L'héritier (8)
20 Ignefol 767
Je reviens d’un voyage éprouvant. Monsieur Adelfuchs était une rareté. Il était venu à moi lorsque je désespérais de trouver des gens compétents pour mon projet. Il m’a fallu deux semaines pour dénicher quelqu’un d’autre et j’ai presque dû pousser jusque Branngard. La chance a toutefois fini par me sourire.
Là-bas, une mine a été rachetée par un nouveau propriétaire, une nouvelle grosse fortune de Lichthel. Le changement d’autorité ne s’est pas très bien passé. Les hommes, qui travaillaient auparavant pour la vieille famille qui possédait ces terres, bénéficiaient d’une certaine bienveillance de la part du seigneur. Mais la vieille famille a connu des difficultés et a été contrainte de vendre la mine à une personne autrement plus ambitieuse. Le travail est devenu plus intense et la discussion impossible.
C’est dans ces circonstances que j’ai rencontré Monsieur Stabel. Rétif à la nouvelle autorité, il avait été durement réprimé et congédié. Certes, il est âgé, éprouvé par une vie de labeur et porte des stigmates habituellement associés aux pécheurs. Mais nombre de mineurs d’essence souffrent de telles difformités. Et Stabel m’a fait l’effet d’un homme honnête. J’ai pris soin de l’avertir de la situation et, non content d’accepter la proposition de travail, il a affirmé pouvoir réunir une équipe d’hommes qui n’ont pas froid aux yeux et nettoieront les lieux avant d’établir un nouveau chantier. Je crois qu’il est aux abois, comme ces gens de sa connaissance, sans doute. Mais le malheur des uns fait bien souvent le bonheur des autres.
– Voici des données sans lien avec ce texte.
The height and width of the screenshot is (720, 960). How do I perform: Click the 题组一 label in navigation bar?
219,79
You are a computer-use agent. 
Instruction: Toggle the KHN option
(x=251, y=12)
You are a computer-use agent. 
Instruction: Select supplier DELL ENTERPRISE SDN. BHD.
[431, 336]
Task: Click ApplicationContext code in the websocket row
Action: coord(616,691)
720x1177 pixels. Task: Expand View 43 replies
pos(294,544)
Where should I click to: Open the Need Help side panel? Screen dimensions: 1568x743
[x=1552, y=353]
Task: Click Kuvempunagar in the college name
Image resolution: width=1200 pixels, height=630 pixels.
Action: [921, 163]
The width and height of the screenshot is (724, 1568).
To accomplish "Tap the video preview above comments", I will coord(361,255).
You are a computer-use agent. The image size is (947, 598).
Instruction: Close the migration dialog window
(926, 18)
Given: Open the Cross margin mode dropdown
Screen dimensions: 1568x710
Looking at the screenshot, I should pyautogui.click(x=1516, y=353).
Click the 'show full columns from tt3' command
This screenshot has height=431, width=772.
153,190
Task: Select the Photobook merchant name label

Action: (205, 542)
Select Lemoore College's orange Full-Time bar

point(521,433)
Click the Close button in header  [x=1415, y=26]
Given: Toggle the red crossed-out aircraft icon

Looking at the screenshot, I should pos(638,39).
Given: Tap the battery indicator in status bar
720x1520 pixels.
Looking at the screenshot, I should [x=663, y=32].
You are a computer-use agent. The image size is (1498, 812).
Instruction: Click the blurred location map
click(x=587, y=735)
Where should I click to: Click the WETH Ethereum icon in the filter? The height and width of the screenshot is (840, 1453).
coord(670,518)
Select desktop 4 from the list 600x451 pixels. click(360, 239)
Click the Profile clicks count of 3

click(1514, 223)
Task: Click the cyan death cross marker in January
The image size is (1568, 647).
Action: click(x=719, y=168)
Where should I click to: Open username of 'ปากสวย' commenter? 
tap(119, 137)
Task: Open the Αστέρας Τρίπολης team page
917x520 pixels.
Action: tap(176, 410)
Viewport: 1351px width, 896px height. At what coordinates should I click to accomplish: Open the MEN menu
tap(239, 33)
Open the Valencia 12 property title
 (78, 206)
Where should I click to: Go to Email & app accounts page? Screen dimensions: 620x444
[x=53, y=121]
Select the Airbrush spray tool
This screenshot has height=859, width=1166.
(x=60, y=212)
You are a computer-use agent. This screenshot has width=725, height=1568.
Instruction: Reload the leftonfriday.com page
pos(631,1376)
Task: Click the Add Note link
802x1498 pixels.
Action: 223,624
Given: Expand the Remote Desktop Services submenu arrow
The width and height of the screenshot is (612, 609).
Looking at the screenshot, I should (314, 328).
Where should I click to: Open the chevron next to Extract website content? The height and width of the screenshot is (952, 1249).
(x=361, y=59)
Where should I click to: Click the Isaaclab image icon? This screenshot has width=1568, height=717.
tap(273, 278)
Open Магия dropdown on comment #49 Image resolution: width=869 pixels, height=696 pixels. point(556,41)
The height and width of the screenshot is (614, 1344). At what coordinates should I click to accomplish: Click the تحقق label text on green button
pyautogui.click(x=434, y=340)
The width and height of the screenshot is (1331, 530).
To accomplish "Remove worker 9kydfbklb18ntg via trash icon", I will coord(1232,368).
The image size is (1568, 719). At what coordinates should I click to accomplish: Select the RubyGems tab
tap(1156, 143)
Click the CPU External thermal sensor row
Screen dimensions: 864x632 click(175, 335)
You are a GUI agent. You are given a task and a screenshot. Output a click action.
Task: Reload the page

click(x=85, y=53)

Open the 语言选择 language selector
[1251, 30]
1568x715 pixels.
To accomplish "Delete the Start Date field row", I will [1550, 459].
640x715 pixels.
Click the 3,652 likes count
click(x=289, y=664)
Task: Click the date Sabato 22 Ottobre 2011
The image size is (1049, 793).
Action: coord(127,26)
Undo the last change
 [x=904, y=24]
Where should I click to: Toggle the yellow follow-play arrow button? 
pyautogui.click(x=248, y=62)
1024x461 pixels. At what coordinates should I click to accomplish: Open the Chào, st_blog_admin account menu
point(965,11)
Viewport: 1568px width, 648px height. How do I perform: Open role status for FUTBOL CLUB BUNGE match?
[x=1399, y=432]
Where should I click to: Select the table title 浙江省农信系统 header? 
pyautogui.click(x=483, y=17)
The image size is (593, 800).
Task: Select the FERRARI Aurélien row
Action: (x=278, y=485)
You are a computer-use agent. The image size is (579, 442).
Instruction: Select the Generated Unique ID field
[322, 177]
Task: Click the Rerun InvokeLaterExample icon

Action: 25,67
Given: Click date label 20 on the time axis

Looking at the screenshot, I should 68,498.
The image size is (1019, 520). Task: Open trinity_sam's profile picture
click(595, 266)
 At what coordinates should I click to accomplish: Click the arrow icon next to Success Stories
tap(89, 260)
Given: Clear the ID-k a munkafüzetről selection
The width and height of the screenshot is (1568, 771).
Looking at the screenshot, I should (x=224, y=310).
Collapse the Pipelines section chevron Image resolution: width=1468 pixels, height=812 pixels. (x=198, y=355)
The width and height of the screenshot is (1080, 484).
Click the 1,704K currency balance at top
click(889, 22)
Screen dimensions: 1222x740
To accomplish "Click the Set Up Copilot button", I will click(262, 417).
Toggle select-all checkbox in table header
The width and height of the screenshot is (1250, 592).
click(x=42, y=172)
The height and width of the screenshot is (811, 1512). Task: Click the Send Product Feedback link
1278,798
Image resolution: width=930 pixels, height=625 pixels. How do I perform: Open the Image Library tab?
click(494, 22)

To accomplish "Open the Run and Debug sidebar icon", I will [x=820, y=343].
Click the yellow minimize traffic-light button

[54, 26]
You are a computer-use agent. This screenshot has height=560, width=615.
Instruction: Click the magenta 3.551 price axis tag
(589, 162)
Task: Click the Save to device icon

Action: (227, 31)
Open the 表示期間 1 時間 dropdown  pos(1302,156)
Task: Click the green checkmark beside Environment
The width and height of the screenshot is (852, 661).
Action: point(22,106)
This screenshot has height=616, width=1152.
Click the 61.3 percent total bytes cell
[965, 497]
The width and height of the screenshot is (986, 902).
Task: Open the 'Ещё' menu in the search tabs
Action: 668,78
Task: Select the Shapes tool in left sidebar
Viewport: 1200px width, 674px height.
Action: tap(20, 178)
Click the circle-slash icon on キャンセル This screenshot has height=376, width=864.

Je suis donc revenu au domaine familial, épuisé par la route et les tracas, mais réconforté, car j’ai le sentiment de n’avoir pas œuvré en vain. Sur la route qui me ramenait ici, je n’ai néanmoins pu me défaire de mes sourdes appréhensions. Les ailes noires aperçues au loin. La triste façade de ma demeure. L’antre de Mère, que je devinais à l’étage. Et d’autres petits détails, des impressions plus qu’autre chose : une brise frisquette, un voile de nuages au-dessus du crépuscule, un ballet de feuilles mortes précoces, le sentiment que l’automne arrivait déjà à tâtons dans le domaine, triste comme les premières rides d’une jolie fille.
Mère m’a appelé. Je l’ai laissée mariner un peu avant d’aller la trouver. Tout surprenant que cela puisse paraître, elle a oublié d’être mordante. Elle s’est plainte des domestiques, a pris quelques nouvelles et m’a confié qu’elle ne me soupçonnait pas tant d’entêtement. Un compliment, en somme.